### Your task
Give again, word for word, the line holding "Toggle picture-in-picture mode icon" and every line after it through the end of the data below. Omit pictures.

*** Dataset content ***

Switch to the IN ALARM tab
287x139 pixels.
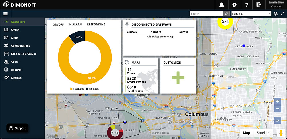(75, 24)
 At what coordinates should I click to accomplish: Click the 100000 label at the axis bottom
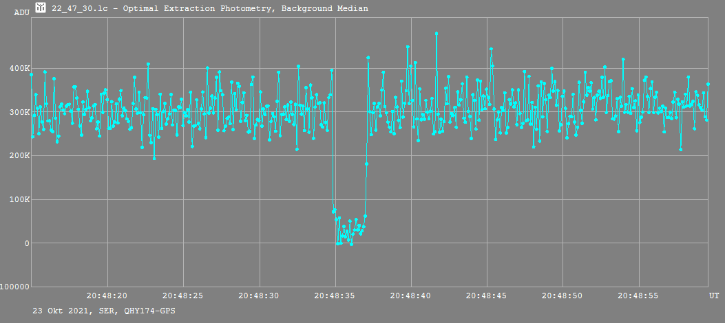point(14,287)
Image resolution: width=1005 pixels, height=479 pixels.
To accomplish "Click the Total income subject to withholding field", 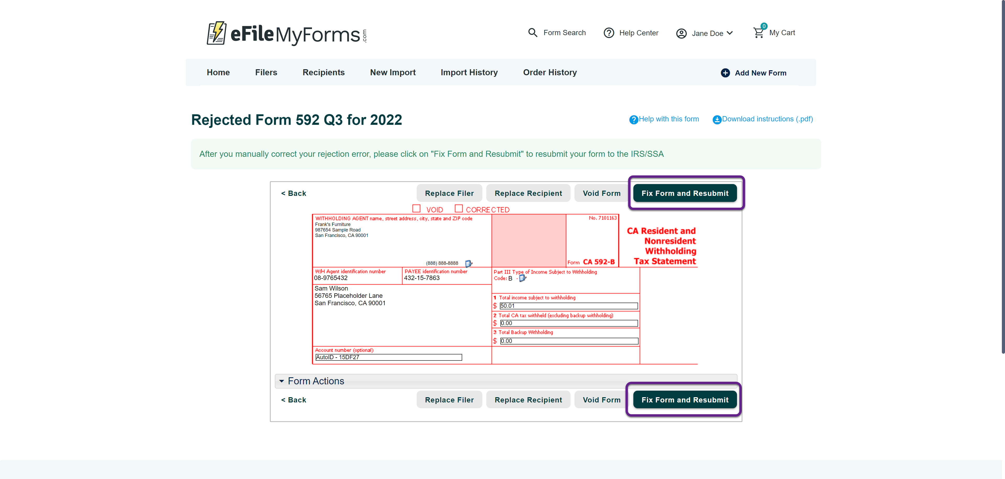I will 568,306.
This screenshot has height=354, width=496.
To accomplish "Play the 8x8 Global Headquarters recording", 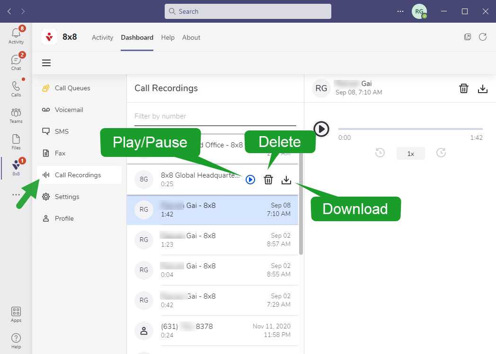I will pos(250,180).
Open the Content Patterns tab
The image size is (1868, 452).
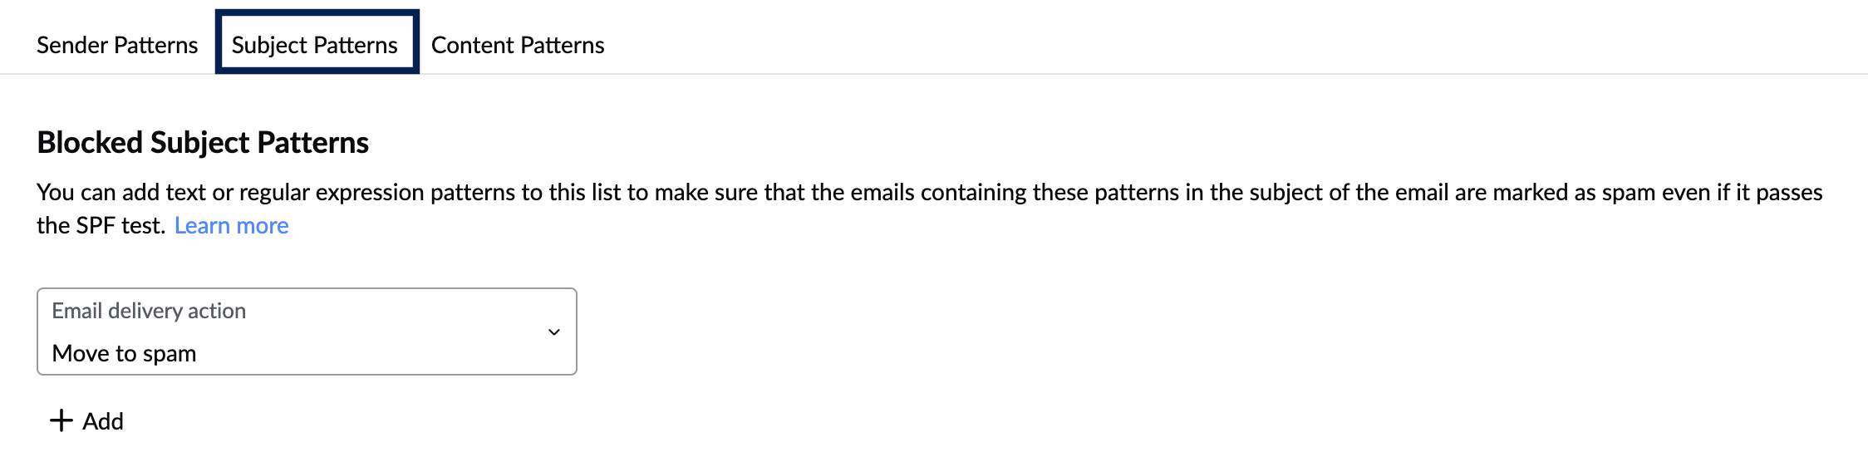click(517, 45)
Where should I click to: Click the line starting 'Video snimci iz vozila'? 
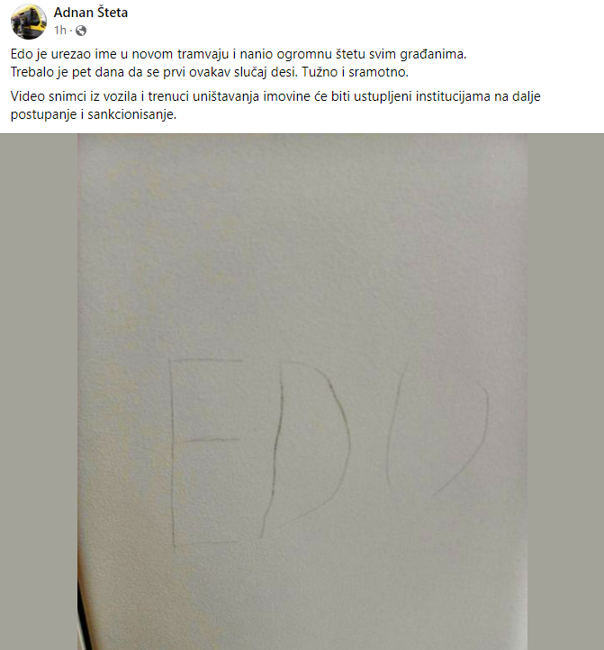(x=275, y=96)
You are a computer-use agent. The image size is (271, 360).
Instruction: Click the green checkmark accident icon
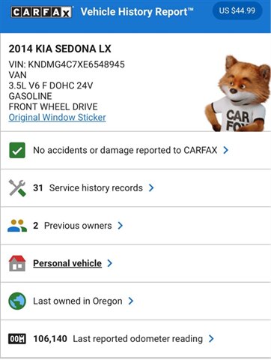click(x=17, y=150)
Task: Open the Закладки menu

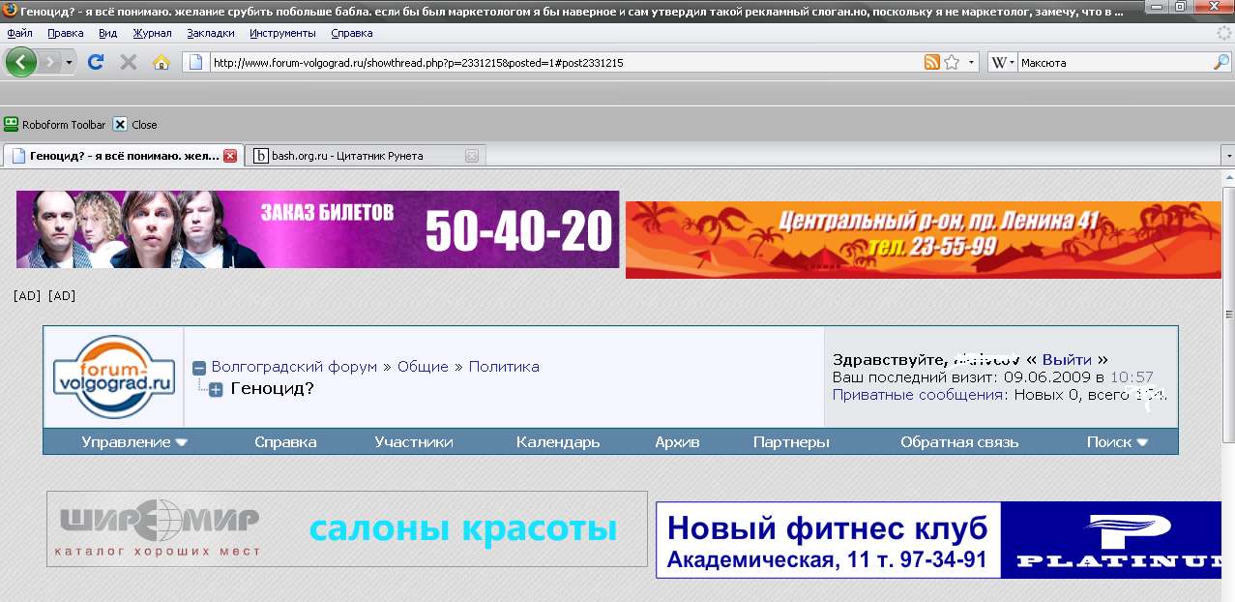Action: tap(210, 33)
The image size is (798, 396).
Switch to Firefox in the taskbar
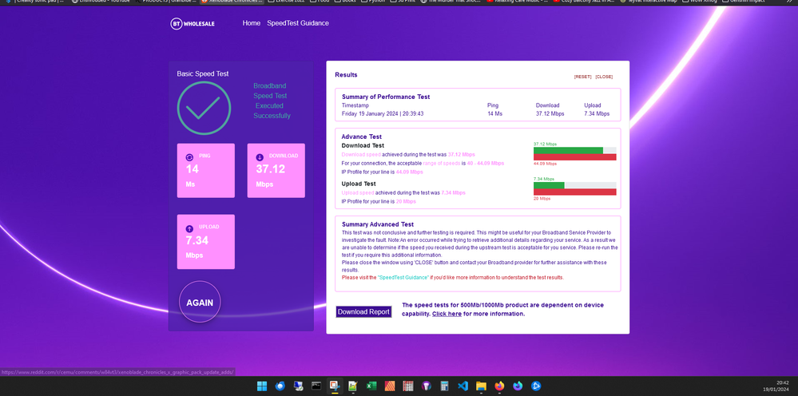coord(500,386)
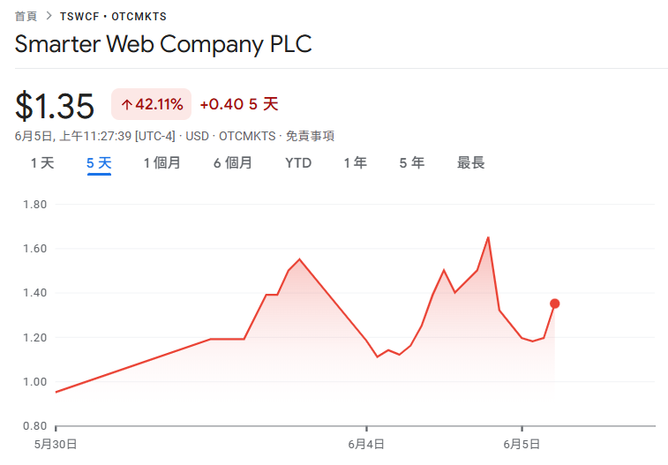Open the 免責事項 disclaimer link
The width and height of the screenshot is (668, 465).
click(311, 136)
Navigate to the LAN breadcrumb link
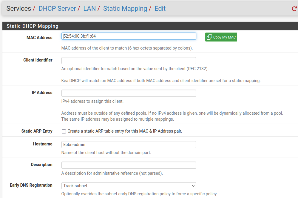The image size is (298, 198). click(x=89, y=9)
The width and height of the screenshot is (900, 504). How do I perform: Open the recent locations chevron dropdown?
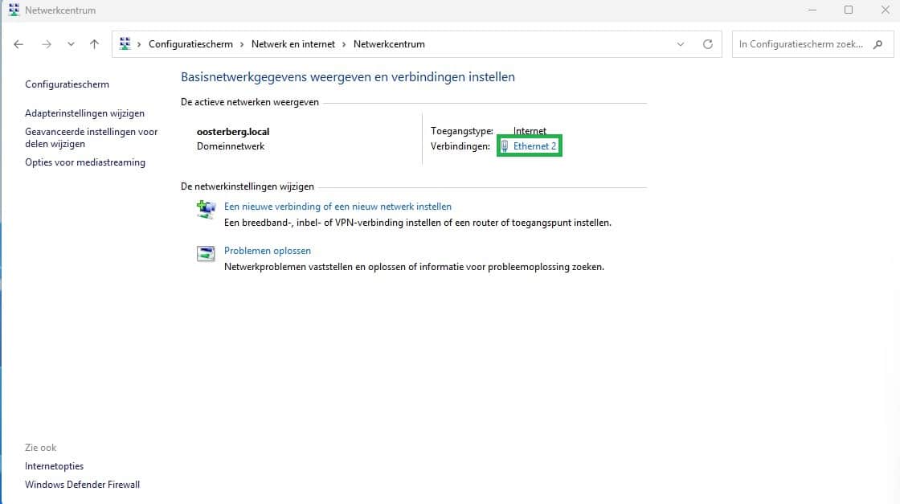[71, 44]

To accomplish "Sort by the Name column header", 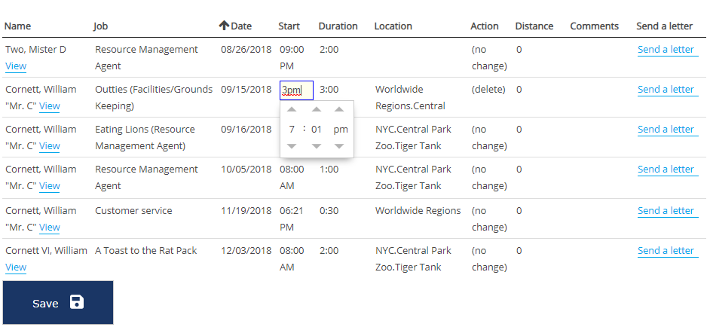I will 17,26.
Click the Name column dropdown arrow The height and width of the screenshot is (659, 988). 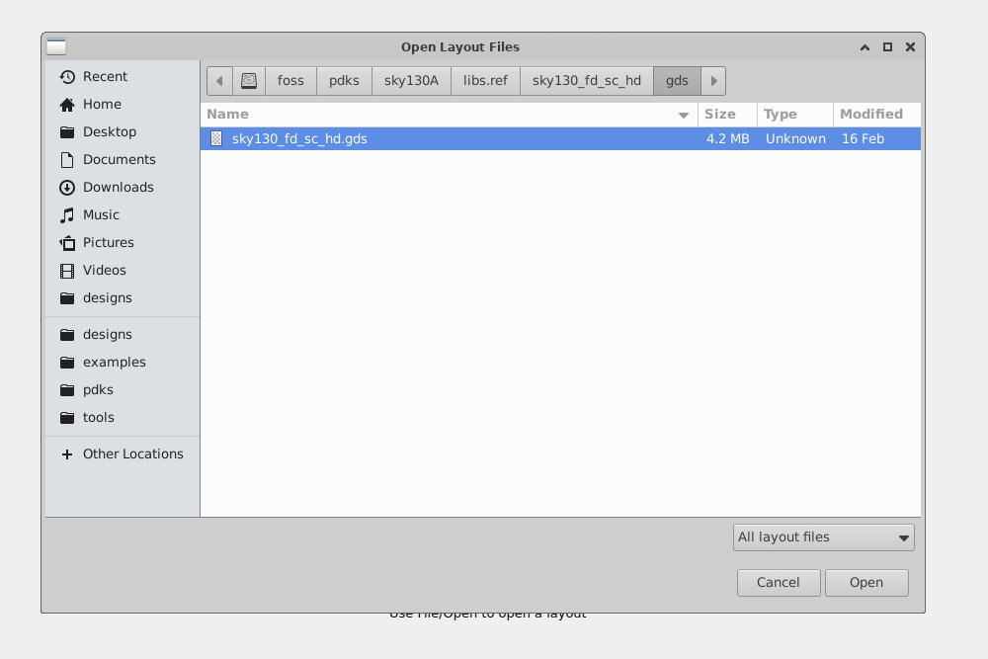coord(683,115)
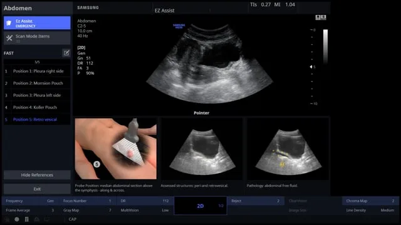The height and width of the screenshot is (225, 401).
Task: Click the FAST protocol edit pencil icon
Action: 66,53
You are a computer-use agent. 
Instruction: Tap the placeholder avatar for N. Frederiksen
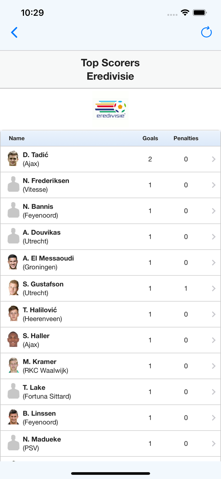[13, 185]
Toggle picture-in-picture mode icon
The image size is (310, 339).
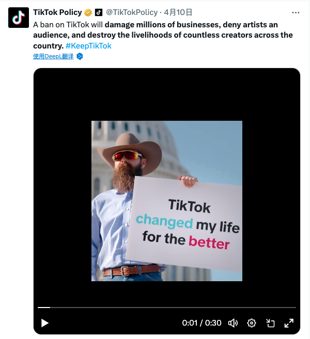[270, 323]
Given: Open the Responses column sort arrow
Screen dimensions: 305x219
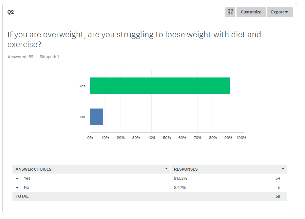Looking at the screenshot, I should click(x=283, y=169).
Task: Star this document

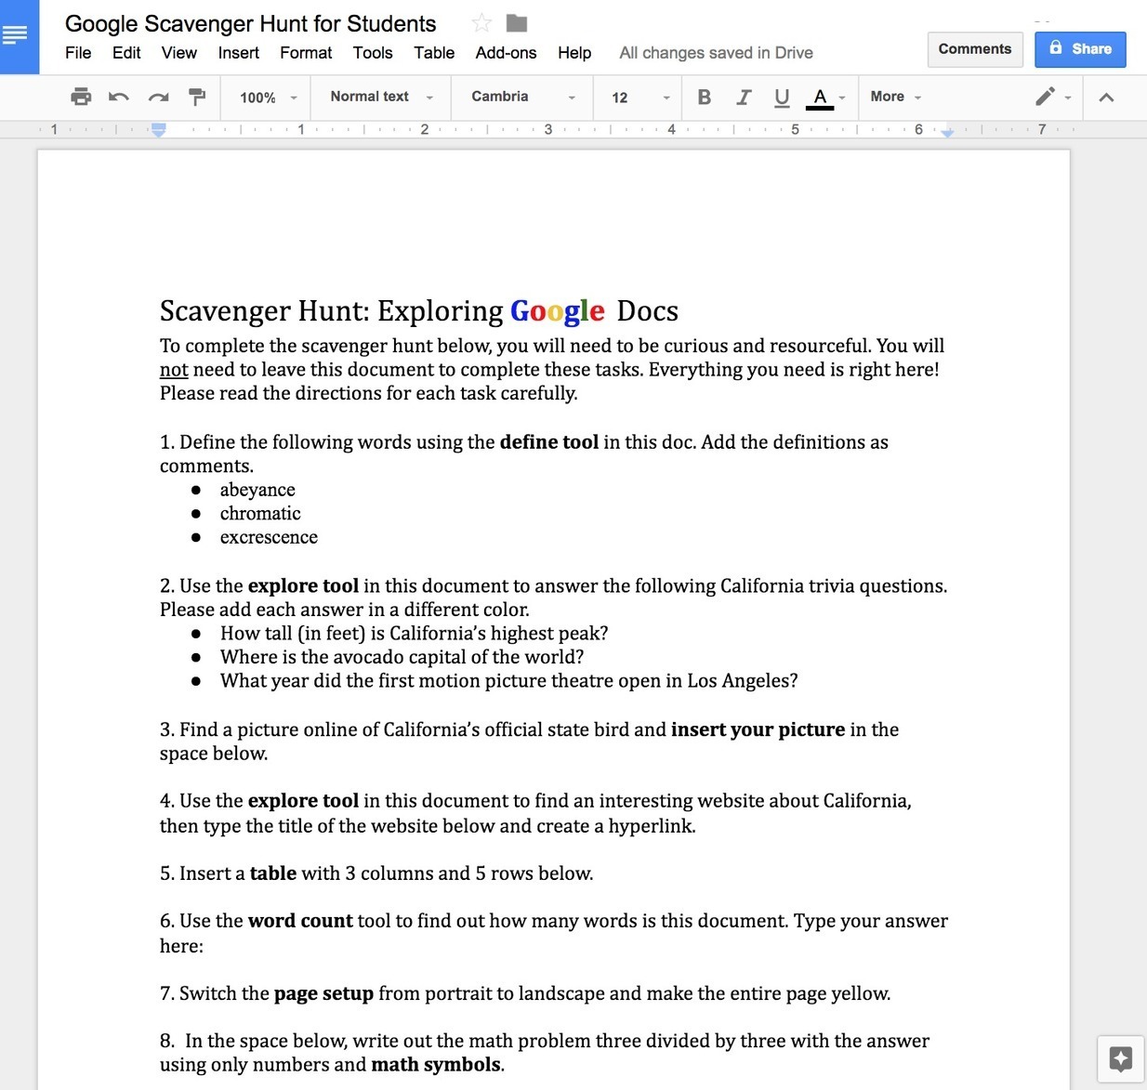Action: point(481,23)
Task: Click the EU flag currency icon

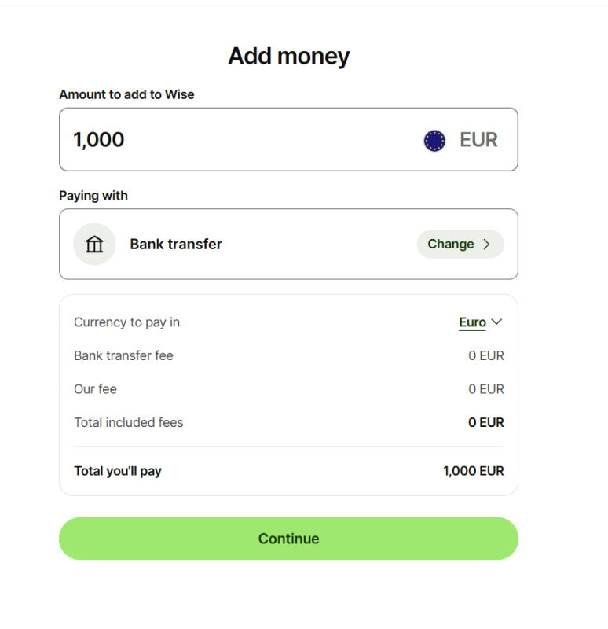Action: click(x=434, y=141)
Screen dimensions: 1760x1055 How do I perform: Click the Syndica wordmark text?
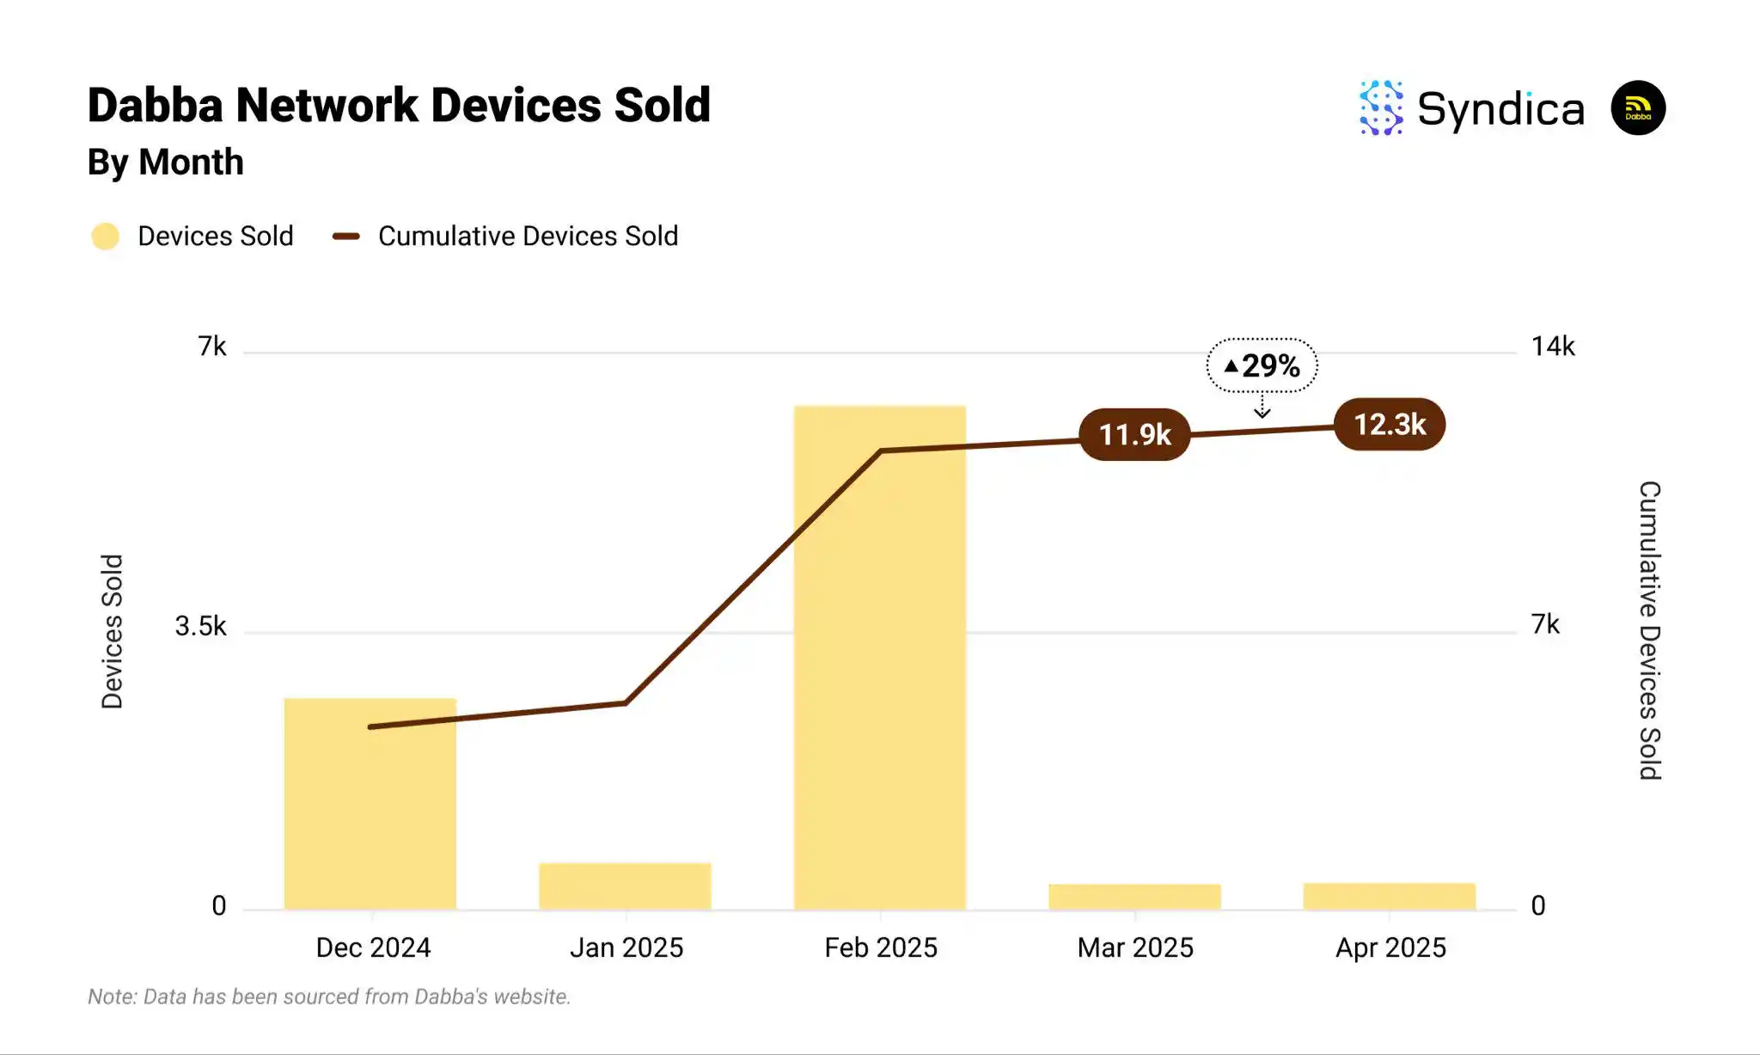pyautogui.click(x=1500, y=110)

*** End of Dataset content ***

### Task response
Toggle picture-in-picture mode icon
The image size is (310, 339).
[270, 323]
Given: Open the Responses column sort arrow
Screen dimensions: 305x219
Looking at the screenshot, I should click(x=283, y=169).
Task: Star this document

Action: point(481,23)
Task: Click the EU flag currency icon

Action: click(x=434, y=141)
Screen dimensions: 1760x1055 How do I perform: Click the Syndica wordmark text?
pyautogui.click(x=1500, y=110)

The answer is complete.